Anthropic has unveiled Claude Science, a new application designed to streamline scientific research by integrating disparate tools into a unified AI-driven workbench. Announced on June 30, 2026, the beta release aims to address a persistent pain point for researchers: the fragmented workflow across databases, coding environments, and computing clusters. By centralizing these resources, Claude Science enables AI agents to handle complex, multi-step analyses, literature reviews, and manuscript preparation.
What is Claude Science?
Claude Science is not a new AI model but an application layer that runs Anthropic's existing Claude models, including Opus 4.8. It provides a graphical interface and agent-based system that can access over 60 curated scientific databases and tools, such as PubMed, UniProt, PDB, and ChEMBL, as well as programming environments like Jupyter and R. The core concept is to reduce the cognitive load on scientists by automating routine tasks like data retrieval, format conversion, and pipeline execution.
Key Features and Architecture
The platform is centered on a coordinating agent that can orchestrate a variety of specialist sub-agents. Users can create custom agents for specific tasks, such as protein folding or genomics pipelines. A particularly noteworthy component is the reviewer agent, which cross-checks citations, calculations, and code for errors. This agent is designed to catch AI hallucinations, such as fabricated references or illogical figures, before the human researcher reviews the output.

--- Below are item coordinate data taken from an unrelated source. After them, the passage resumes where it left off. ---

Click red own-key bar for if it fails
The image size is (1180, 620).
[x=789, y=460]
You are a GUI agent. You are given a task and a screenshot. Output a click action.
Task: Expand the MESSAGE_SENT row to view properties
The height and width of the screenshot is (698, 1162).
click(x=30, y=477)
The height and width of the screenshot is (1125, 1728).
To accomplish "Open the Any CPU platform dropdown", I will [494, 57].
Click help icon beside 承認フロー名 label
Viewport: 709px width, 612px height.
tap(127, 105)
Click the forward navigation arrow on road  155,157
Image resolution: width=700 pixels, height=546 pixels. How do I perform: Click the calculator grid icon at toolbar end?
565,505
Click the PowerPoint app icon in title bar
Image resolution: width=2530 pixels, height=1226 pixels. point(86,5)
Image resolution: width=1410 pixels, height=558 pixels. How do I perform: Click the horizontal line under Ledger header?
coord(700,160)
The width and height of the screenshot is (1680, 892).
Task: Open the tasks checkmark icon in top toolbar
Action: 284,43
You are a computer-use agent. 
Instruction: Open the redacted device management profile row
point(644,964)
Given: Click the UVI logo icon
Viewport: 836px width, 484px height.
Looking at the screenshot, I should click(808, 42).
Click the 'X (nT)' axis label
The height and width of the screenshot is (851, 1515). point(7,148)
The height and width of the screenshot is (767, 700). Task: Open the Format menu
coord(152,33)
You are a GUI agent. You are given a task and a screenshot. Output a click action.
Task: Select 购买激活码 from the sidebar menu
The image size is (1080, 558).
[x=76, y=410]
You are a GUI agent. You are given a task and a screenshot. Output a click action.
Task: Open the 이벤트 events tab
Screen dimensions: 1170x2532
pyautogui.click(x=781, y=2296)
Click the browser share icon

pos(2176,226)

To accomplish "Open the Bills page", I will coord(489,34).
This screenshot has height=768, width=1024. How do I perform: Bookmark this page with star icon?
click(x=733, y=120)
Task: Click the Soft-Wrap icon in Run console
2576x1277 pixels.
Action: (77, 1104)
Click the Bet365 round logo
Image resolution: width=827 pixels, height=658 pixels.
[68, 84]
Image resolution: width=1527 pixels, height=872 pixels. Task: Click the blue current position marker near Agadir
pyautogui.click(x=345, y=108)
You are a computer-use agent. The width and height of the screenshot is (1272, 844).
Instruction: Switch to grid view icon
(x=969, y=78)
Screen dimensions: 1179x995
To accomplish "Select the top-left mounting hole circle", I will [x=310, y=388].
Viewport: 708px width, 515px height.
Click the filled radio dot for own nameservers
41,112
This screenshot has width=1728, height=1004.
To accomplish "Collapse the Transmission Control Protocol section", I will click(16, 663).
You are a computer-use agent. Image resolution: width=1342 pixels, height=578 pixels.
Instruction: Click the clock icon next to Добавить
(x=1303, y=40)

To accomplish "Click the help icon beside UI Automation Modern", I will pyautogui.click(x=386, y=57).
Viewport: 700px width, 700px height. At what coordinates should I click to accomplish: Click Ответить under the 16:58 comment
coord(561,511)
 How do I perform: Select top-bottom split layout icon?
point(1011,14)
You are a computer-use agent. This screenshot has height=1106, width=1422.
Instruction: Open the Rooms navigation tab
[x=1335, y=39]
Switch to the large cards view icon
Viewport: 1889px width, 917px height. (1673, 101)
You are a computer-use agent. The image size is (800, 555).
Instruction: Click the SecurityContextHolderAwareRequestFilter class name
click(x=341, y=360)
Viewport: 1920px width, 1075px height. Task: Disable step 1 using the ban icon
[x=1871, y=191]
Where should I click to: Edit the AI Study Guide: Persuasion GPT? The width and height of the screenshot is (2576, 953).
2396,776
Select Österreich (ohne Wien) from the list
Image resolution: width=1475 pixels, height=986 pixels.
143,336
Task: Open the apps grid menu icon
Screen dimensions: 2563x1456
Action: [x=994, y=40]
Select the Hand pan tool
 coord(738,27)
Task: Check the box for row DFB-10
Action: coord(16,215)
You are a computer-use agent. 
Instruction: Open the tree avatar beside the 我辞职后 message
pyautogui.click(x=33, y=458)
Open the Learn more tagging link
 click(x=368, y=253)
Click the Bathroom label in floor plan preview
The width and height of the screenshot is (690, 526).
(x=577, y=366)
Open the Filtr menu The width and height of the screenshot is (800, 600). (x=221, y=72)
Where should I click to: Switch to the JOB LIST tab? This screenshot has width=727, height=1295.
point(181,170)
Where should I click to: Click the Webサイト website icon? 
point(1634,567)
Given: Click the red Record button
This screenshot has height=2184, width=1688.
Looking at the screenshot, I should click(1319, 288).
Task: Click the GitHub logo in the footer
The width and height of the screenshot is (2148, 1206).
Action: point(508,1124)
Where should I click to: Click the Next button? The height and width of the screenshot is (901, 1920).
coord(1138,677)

Reproducibility is a major focus: every generated figure includes the exact code and environment used to produce it, along with a plain-language explanation and the full message history. This allows researchers to revisit and modify results months later. Changes can be made via natural language commands—for example, asking the agent to adjust axis scales or remove gridlines—which the agent then implements by rewriting its own code.
Deployment and Privacy
Claude Science can run locally on macOS or Linux systems, or remotely over SSH or HPC clusters. This design ensures that sensitive datasets never leave the lab's infrastructure, addressing privacy concerns. Only minimal context is sent to Anthropic's servers. For large-scale computations, the platform can submit jobs to the lab's own cluster or to Modal for on-demand GPU resources, scaling from one to hundreds of GPUs.
Integration with Nvidia
A key partnership with Nvidia brings the BioNeMo Agent Toolkit to Claude Science, enabling access to specialized life-sciences models like Evo 2, Boltz-2, and OpenFold3. This integration allows researchers to run tasks such as protein structure prediction and molecular dynamics simulations directly within the workbench.
Early User Experiences
Anthropic highlighted three beta testers. Manifold Bio, a drug discovery company, used Claude Science to nominate targets for experiments by analyzing surface expression, trafficking, and safety data. Jérôme Lecoq, a neuroscientist at the Allen Institute, built a multi-agent template to write long-form literature reviews. His team previously spent up to two years on a single review; with Claude Science, they completed about ten reviews, each over 100 pages, in a fraction of the time. Stephen Francis at UCSF's Brain Tumor Center reported that a glioma analysis ran in roughly one-tenth of the usual time, and manual verification confirmed the results.
Broader Context and Implications
The launch is part of Anthropic's broader strategy to position Claude as a tool for genuine research, not just conversational AI. The company faces stiff competition from OpenAI, Google DeepMind, and others, but sees scientific workflows as a high-value market. The timing is notable given Anthropic's reported tensions with the US government over export controls on powerful AI models, which could complicate international collaboration.
Claude Science is available in beta for Pro, Max, Team, and Enterprise subscribers on macOS and Linux. Academic and nonprofit labs receive discounted pricing. Anthropic is also funding up to 50 research projects with $30,000 in compute credits each, with applications open until July 15, 2026. The scientific community will now test whether this AI workbench genuinely accelerates discovery or simply increases the volume of machine-generated output.